Excerpt to read.
^^^^^^^^^^^^^^^^
Carr also argues that the district court erred in concluding that her retaliation claim because she could not identify similarly-situated employees. But Carr rested her retaliation claim on the same evidence as her discrimination claim, and the analysis of whether the employees she identified were truly “similarly situated” is the same, see Stone v. City of Indianapolis Public Util. Din, 281 F.3d 640, 644 (7th Cir.2002), so summary judgment was also proper on the retaliation issue.
Finally, Carr argues that the district court erred in concluding that her pre-termination hearing satisfied due process. She argues that Davidson’s letter demonstrates that the decision to terminate her had already been made before the hearing, which was merely a “sham” where no one intended to listen to her side of the story.
Due process requires that a public employee facing termination be given a meaningful opportunity to contest the reasons for her dismissal. Cleveland Bd. Of Educ. v. Loudermill, 470 U.S. 532, 546, 105 S.Ct. 1487, 84 L.Ed.2d 494 (1985); Baird v. Bd., of Educ. for Warren Cmty. Unit Sch. Dist. No. 205, 389 F.3d 685, 690-91 (7th Cir. 2004). This includes oral or written notice of the charges, an explanation of the employer’s evidence, and an opportunity for the employee to present her side of the story. Dupuy v. Samuels, 397 F.3d 493, 504 (7th Cir.2005). The hearing must be more than a mere sham; if the decision-makers have reached their conclusion prior to the hearing and refuse to consider the evidence, due process is not satisfied. Scaife v. Racine County, 238 F.3d 906, 908 (7th Cir.2001).
^^^^^^^^^^^^^^^^
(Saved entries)

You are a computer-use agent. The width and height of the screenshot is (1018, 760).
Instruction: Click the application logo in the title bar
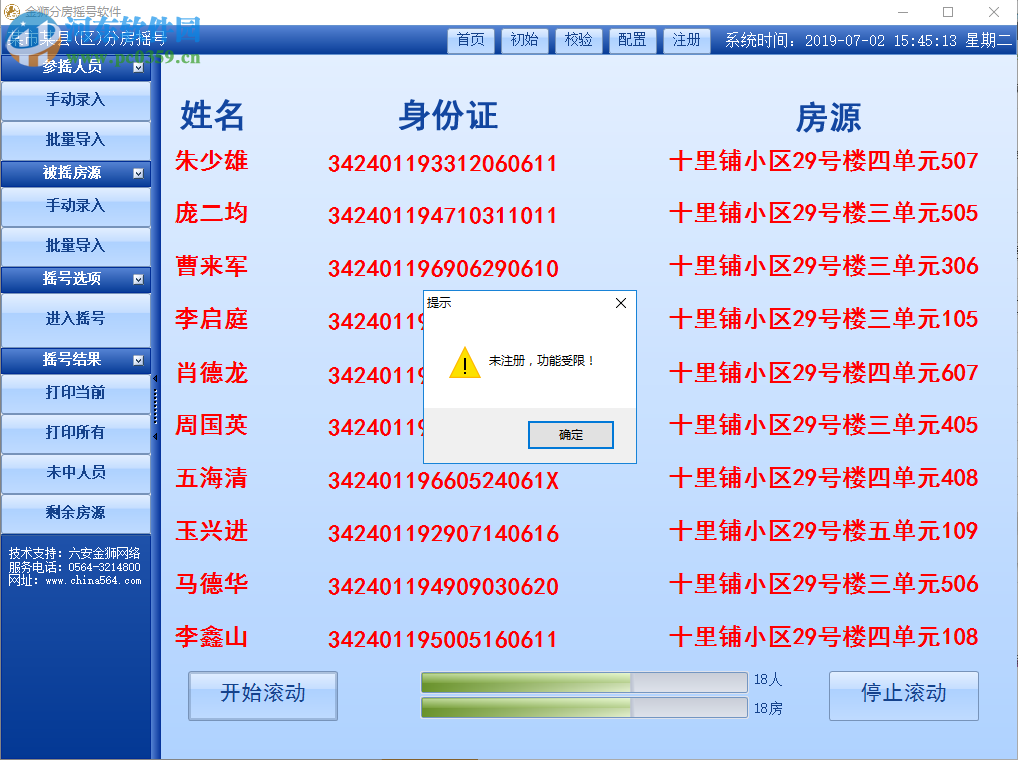click(14, 10)
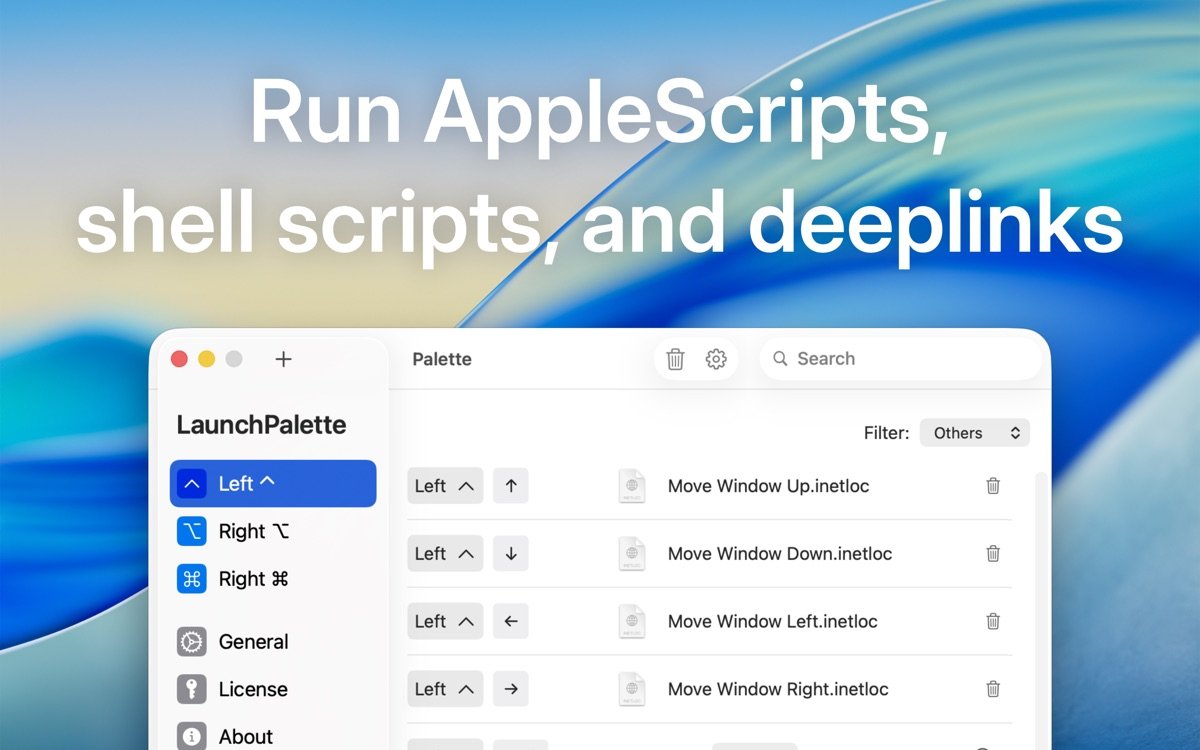Click the up arrow key shortcut button
The image size is (1200, 750).
click(511, 486)
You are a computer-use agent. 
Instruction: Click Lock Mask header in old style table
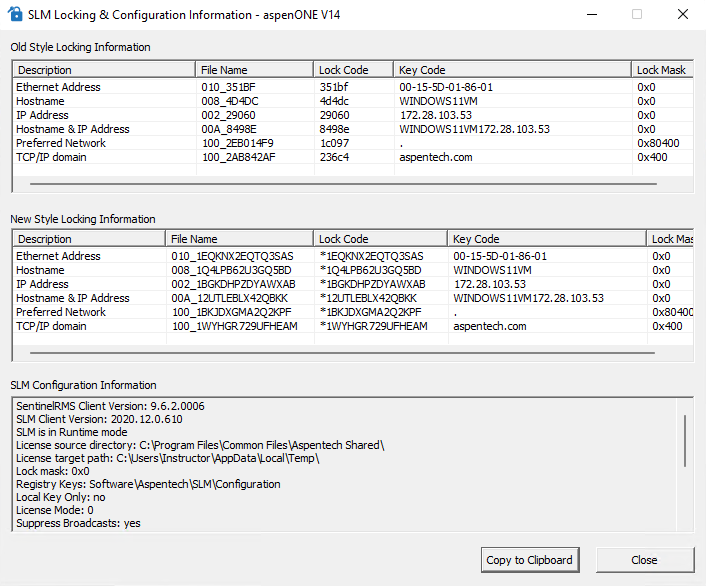(x=662, y=70)
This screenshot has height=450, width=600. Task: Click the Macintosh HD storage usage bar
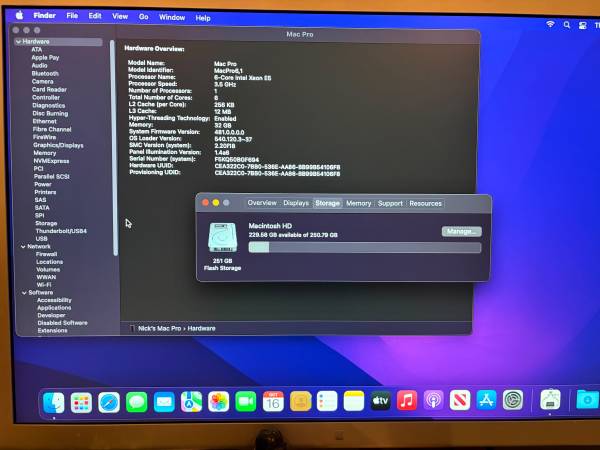[364, 247]
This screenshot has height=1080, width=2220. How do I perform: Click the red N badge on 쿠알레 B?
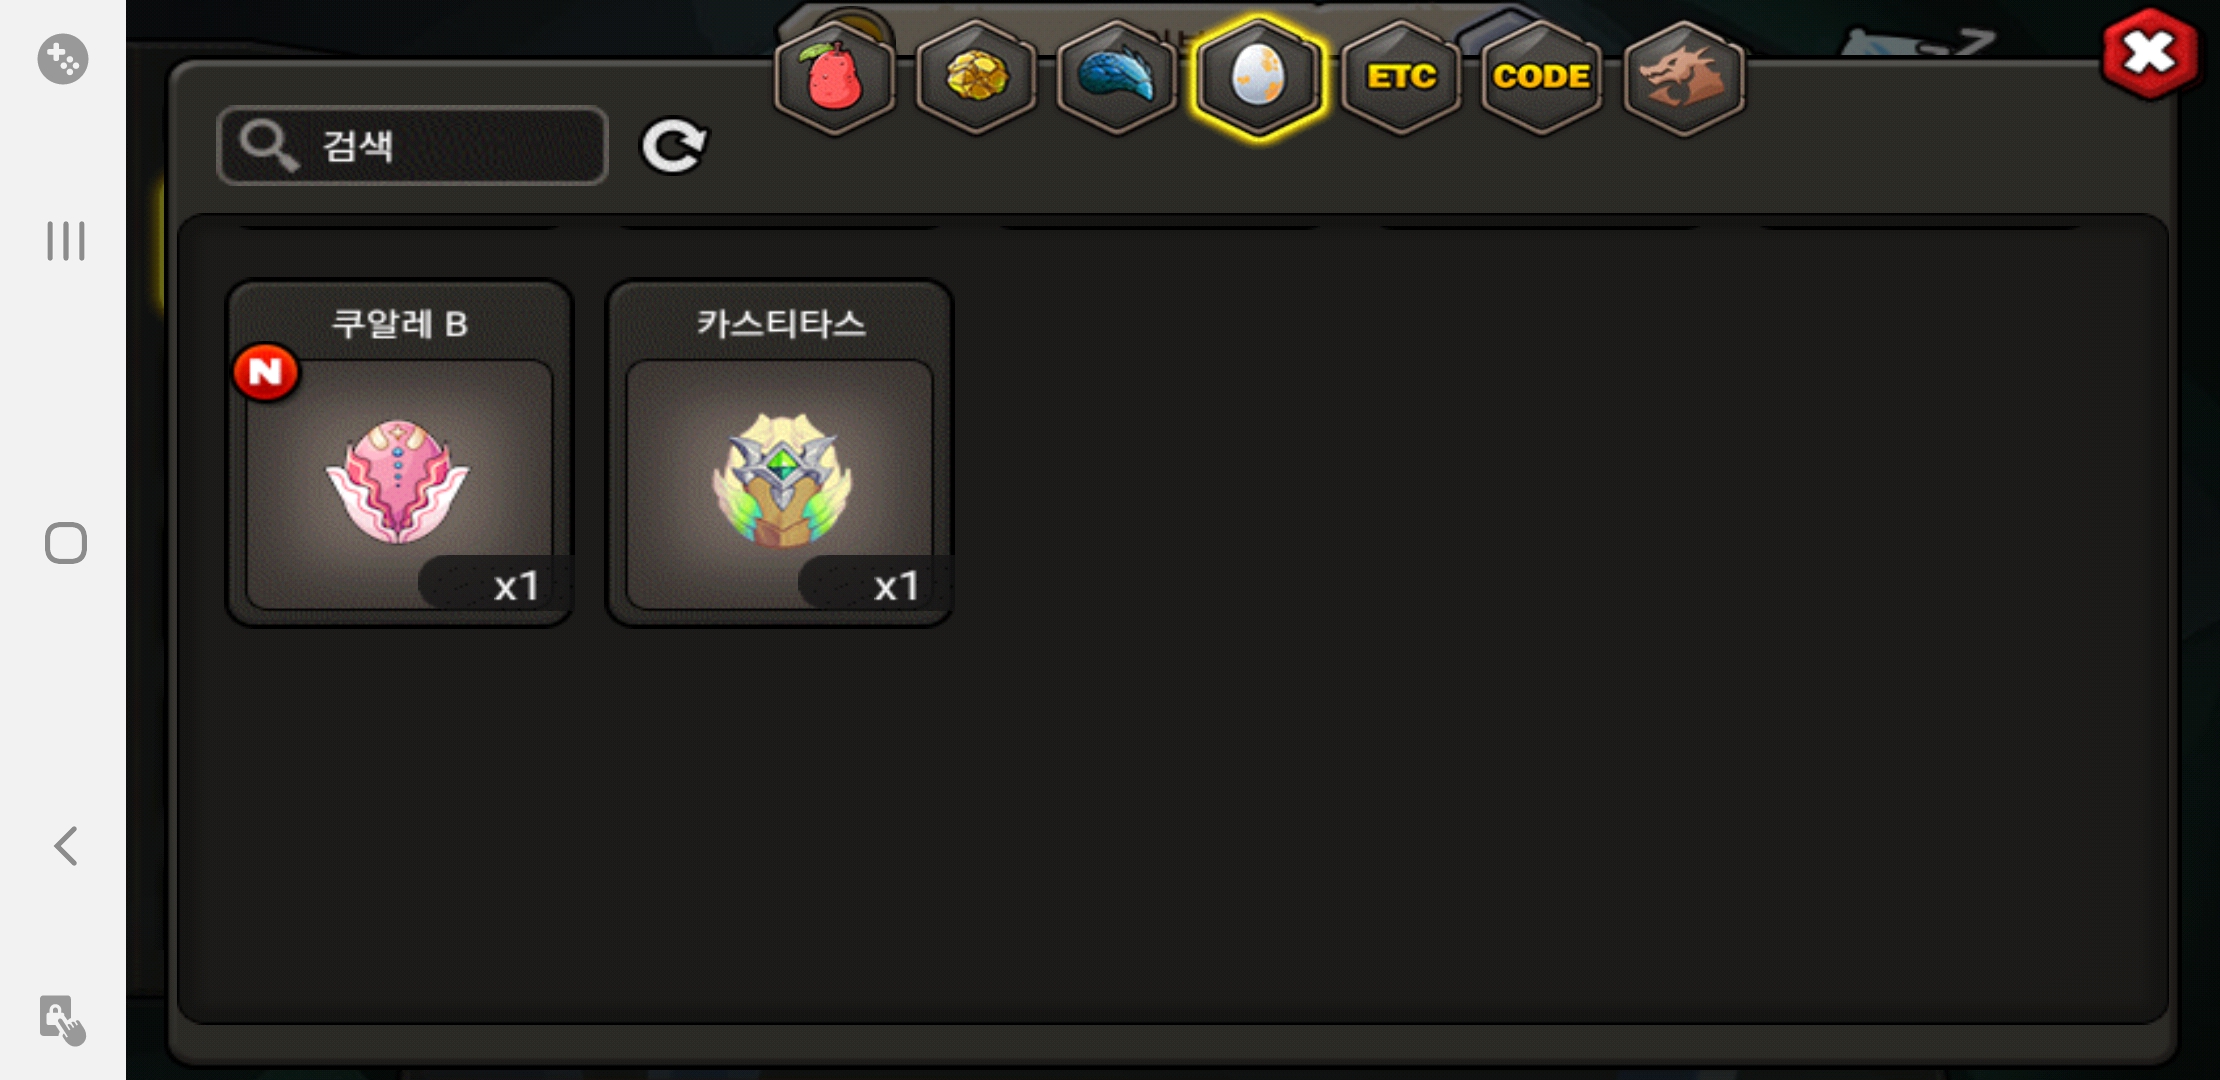click(x=266, y=372)
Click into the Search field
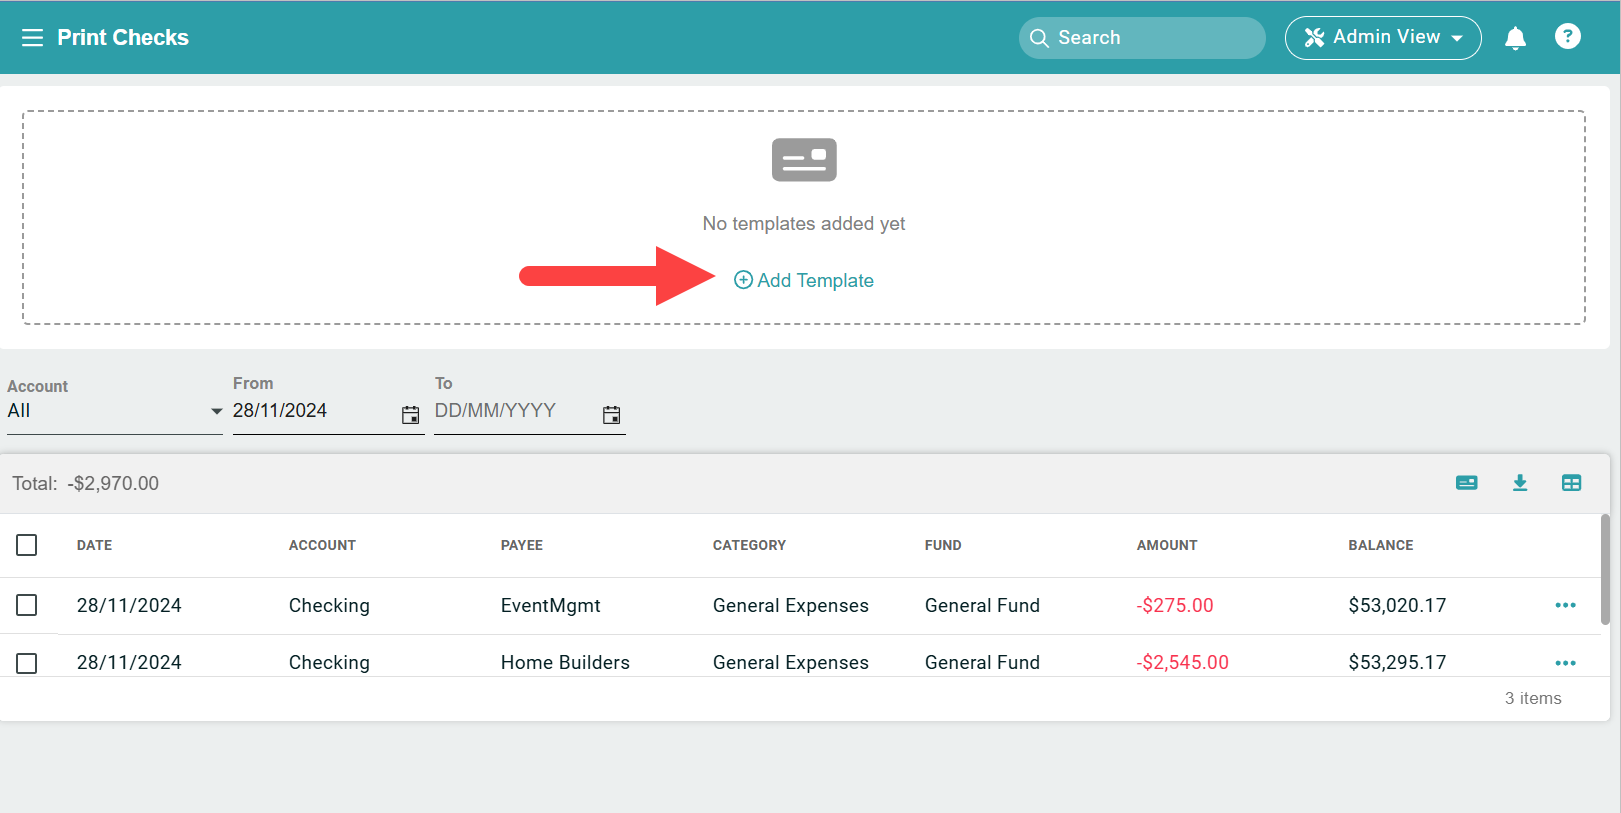 [1141, 38]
^^^^^^^^^^^^^^^^
Problems to solve.
1 – Quote the stretch of the opinion excerpt from "Finally, Carr argues" through "to her side of the story.".
2 – Does each statement agree with the opinion excerpt? Answer yes or no for each, quoting the words of the excerpt that decide it. (a) Carr contends that her pre-termination hearing was a sham. (b) Due process requires only written notice of the charges. (c) Carr based her retaliation claim on different evidence from her discrimination claim.
3 – In the opinion excerpt, what does Carr say Davidson's letter demonstrates?
These records have no connection to the opinion excerpt.

Expected responses.
1 –
Finally, Carr argues that the district court erred in concluding that her pre-termination hearing satisfied due process. She argues that Davidson’s letter demonstrates that the decision to terminate her had already been made before the hearing, which was merely a “sham” where no one intended to listen to her side of the story.

2 –
(a) Yes: "which was merely a “sham” where no one intended to listen to her side of the story."
(b) No: "This includes oral or written notice of the charges, an explanation of the employer’s evidence, and an opportunity for the employee to present her side of the story."
(c) No: "Carr rested her retaliation claim on the same evidence as her discrimination claim."

3 – That the decision to terminate her had already been made before the hearing.